══ TEXT BLOCK

WIPO Arbitration and Mediation Center
ADMINISTRATIVE PANEL DECISION
Two Men and a Truck / International, Inc. v. Domains By Proxy, LLC and Heather Hudson
Case No. D2015-1778
1. The Parties
The Complainant is Two Men and a Truck / International, Inc. of Lansing, Michigan, United States of America ("United States" or "USA"), represented by Kilpatrick Townsend & Stockton LLP, United States.
The Respondents are Domains By Proxy, LLC, of Scottsdale, Arizona, United States and Heather Hudson of Plantation, Florida, United States (collectively, the "Respondent").
2. The Domain Names and Registrar
The disputed domain names <twomenandatruckmiami.com> and <twomenmiami.com> (the "Domain Names") are registered with GoDaddy.com, LLC (the "Registrar").
3. Procedural History
The Complaint was filed with the WIPO Arbitration and Mediation Center (the "Center") on October 6, 2015. On October 6, 2015, the Center transmitted by email to the Registrar a request for registrar verification in connection with the Domain Names. On October 6, 2015, the Registrar transmitted by email to the Center its verification response disclosing registrant and contact information for the Domain Names which differed from the named Respondent and contact information in the Complaint. The Center sent an email communication to the Complainant on October 15, 2015 providing the registrant and contact information disclosed by the Registrar, and inviting the Complainant to submit an amended Complaint. The Complainant filed an amended Complaint on October 22, 2015.
The Center verified that the Complaint together with the amended Complaint satisfied the formal requirements of the Uniform Domain Name Dispute Resolution Policy (the "Policy" or "UDRP"), the Rules for Uniform Domain Name Dispute Resolution Policy (the "Rules"), and the WIPO Supplemental Rules for Uniform Domain Name Dispute Resolution Policy (the "Supplemental Rules").
In accordance with the Rules, paragraphs 2 and 4, the Center formally notified the Respondent of the Complaint, and the proceedings commenced on October 23, 2015. In accordance with the Rules, paragraph 5, the due date for Response was November 12, 2015. The Respondent did not submit any response. Accordingly, the Center notified the Respondent's default on November 13, 2015.
The Center appointed Ellen B. Shankman as the sole panelist in this matter on November 25, 2015. The Panel finds that it was properly constituted. The Panel has submitted the Statement of Acceptance and Declaration of Impartiality and Independence, as required by the Center to ensure compliance with the Rules, paragraph 7.
4. Factual Background
The dates of the Domain Names registrations were confirmed by the Registrar to be December 14, 2011 for both. The Complainant provided evidence of multiple trademark registrations for the mark TWO MEN AND A TRUCK including, inter alia, United States Trademark, No. 1,953,964, (registered on February 6, 1996) that predates the date of the Domain Names registration for a variety of services related to moving.
The Complainant is also the registered proprietor of United States Trademark, No. 2,020,083, (registered on December 3, 1996) for TWO MEN AND A TRUCK that also predates the date of the Domain Names registration.
The Complainant is also the holder of a number of domain names, including <twomen.com>, which it has operated since 1998 and currently redirects to its main website at "www.twomenandatruck.com" promoting its TWO MEN AND A TRUCK marks, goods and services.
The Panel also conducted an independent search to determine that the Domain Names are currently active, and resolve to Registrar "parking" pages with links providing click-through advertising.

════
══ INFORMATION SHOWN

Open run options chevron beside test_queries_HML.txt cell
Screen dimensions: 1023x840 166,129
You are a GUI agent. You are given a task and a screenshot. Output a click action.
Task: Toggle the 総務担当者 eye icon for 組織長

════

● PROBLEM 1:
According to the WIPO panel decision, on what date were both disputed domain names registered?
● PROBLEM 2:
Pick up the WIPO panel decision after its final sentence and keep writing it.
The lines placed after the WIPO panel decision come from an unrelated source.

● EXPECTED ANSWER 1:
December 14, 2011.

● EXPECTED ANSWER 2:
Since the Respondent did not respond, the facts regarding the use and fame of the Complainant's mark are taken from the Complaint and are generally accepted as true in the circumstances of this case.
5. Parties' Contentions
The Complainant and its affiliates, franchisees, and licensees (collectively "Complainant") allege to have adopted and used the TWO MEN AND A TRUCK trademarks for more than 27 years for services related to moving, including all over the Miami, Florida, USA area.
The Complainant, itself or through its franchisees, further alleges that it has used the TWO MEN AND A TRUCK name and service mark, either standing alone or in combination with design elements in connection with moving-related services since at least as early as 1988. The Complainant's use of its TWO MEN AND A TRUCK name and service marks has been valid and continuous since the date of first use and has not been abandoned.
In addition, the Complainant also alleges "that it is in the business of franchising to others the right and license to use its TWO MEN AND A TRUCK service mark and moving-business operating system. The Complainant's franchised system is the largest local moving company in the United States and has served millions of customers, completing more than five million moves over the years. Presently, there are over three hundred (300) TWO MEN AND A TRUCK locations in thirty-nine (39) states within the United States licensed by Complainant, and there are over fifteen hundred (1,500) moving trucks operating throughout the United States prominently displaying the TWO MEN AND A TRUCK mark. Each TWO MEN AND A TRUCK franchise is operated pursuant to a franchise agreement under which Complainant imposes certain obligations and retains certain rights to help ensure the protection of Complainant's service marks and the uniform quality of services provided by Complainant's franchisees in the TWO MEN AND A TRUCK franchise system."
The Complainant also alleges that it owns over 300 domain name registrations that include the TWO MEN AND A TRUCK trademark followed by a geographic location, each of which is used to operate a website for its franchisees in the designated geographic areas. Three domain names of particular interest in this matter are <twomenandatruckmiamifl.com>, <twomenandatruckmiamilakes.com>, and <twomenandatrucknorthmiami.com>, as well as <twomen.com>, all of which resolve to active promotion of the Complainant's marks, goods and services.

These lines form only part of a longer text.